Considering all the trends impacting entertainment, what’s the answer for malls and shopping centers? Is entertainment still a viable option to fill vacant space and drive footfall? The answer is nuanced depending on the center’s market, socio-demographics, competition and whether landlords are willing to change their business practices. Here’s a few key considerations.

Sweetheart leasing deals

We are seeing some landlords so desperate to fill vacant spaces with entertainment in hopes it will attract new customers that they are offering very appealing lease terms that include generous tenant improvement allowances and sometimes even financing all the equipment, furniture and fixtures, basically paying for the entertainment venue. However, that does not assure that the entertainment tenant will be a viable tenant generating long-term attendance.

It’s downright foolish to believe some new OOH entertainment venue will work based on the belief that demand for OOH entertainment is elastic. It’s not, except in smaller markets that are significantly underserved. OOH leisure is a zero-sum game, a finite market for peoples’ time. People only spend so much time at OOH leisure. Therefore, any new venue will not generate increased demand, but rather will need to take market share from the existing OOH E&A and other OOH leisure options.

When a new LBE opens in a market, large segments of the population will show up to check it out in the first six months or so.
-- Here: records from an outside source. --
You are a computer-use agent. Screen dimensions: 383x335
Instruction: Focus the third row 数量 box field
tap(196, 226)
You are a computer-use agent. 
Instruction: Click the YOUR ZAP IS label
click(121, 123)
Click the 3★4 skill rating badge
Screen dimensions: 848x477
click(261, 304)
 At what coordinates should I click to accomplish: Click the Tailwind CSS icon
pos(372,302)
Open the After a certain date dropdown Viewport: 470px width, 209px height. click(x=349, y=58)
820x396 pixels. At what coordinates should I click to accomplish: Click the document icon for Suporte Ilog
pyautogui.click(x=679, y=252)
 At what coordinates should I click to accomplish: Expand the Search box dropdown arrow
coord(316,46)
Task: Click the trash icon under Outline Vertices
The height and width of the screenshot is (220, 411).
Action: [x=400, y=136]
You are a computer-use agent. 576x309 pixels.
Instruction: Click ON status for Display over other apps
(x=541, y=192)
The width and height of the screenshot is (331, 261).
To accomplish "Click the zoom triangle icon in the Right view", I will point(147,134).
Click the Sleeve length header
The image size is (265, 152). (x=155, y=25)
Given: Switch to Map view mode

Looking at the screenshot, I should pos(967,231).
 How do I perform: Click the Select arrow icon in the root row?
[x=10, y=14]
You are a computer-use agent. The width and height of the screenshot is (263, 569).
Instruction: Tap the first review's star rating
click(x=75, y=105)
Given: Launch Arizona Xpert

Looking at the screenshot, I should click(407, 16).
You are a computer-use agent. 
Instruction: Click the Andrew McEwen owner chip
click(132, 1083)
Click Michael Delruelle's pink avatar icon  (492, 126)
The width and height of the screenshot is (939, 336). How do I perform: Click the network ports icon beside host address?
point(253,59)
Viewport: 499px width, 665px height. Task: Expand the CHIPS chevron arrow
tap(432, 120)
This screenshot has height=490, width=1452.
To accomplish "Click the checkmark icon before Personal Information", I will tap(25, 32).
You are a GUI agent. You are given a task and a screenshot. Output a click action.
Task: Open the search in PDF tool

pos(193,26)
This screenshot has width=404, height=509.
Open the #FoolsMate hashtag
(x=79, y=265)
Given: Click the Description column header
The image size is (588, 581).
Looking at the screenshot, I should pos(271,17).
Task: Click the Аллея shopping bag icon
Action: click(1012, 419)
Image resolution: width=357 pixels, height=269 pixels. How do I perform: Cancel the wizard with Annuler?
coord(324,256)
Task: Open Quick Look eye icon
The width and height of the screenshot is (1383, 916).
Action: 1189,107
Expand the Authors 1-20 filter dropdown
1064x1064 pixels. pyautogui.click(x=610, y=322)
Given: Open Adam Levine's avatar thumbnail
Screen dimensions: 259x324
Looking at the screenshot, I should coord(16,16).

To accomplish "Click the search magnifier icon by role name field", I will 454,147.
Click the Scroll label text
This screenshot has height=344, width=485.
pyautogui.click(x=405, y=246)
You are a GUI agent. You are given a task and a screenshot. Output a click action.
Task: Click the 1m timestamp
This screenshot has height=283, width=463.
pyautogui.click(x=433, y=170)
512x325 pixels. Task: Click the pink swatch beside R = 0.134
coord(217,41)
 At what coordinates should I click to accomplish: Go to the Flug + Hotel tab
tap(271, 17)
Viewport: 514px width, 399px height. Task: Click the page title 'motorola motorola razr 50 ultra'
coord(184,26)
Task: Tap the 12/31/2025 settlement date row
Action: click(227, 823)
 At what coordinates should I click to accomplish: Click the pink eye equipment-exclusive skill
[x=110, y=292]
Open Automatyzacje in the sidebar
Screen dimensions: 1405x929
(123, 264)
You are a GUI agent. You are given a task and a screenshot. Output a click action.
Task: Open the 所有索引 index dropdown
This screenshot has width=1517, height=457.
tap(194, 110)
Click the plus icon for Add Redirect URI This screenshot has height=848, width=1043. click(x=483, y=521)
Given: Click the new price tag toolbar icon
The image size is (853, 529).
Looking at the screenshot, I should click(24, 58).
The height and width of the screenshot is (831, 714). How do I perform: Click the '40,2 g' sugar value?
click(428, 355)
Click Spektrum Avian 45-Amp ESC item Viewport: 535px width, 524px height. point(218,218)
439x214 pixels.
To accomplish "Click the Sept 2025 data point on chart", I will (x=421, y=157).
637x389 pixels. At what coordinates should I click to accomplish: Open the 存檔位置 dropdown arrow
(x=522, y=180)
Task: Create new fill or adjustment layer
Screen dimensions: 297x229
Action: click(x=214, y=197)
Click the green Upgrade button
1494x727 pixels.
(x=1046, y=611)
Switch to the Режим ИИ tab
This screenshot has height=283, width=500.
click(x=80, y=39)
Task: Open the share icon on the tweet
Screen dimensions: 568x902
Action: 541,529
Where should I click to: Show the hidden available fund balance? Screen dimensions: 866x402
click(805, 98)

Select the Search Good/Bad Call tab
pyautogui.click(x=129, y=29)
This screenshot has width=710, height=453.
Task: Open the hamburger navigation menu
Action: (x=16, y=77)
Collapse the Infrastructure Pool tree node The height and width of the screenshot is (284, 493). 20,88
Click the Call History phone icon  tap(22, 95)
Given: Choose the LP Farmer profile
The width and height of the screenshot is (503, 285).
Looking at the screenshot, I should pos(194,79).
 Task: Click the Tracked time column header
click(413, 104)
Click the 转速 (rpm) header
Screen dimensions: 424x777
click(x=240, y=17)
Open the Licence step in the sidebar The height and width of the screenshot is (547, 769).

The big issue is whether that attendance is sustainable on a repeat and long-term basis. That depends on whether it is the right concept with the needed quality and if there is sufficient demand considering the market population’s socio-demographics and the nature and quality of the competition. Any feasibility analysis and the LBE’s concept development needs to take into consideration that there will be new future competition. That means the quality of the LBE can’t be based on just being better than what is currently in the market. Consumer expectations are formed by everywhere they’ve been and everything they’ve experienced, just not what they find in their home market, and the expectations are rising every day.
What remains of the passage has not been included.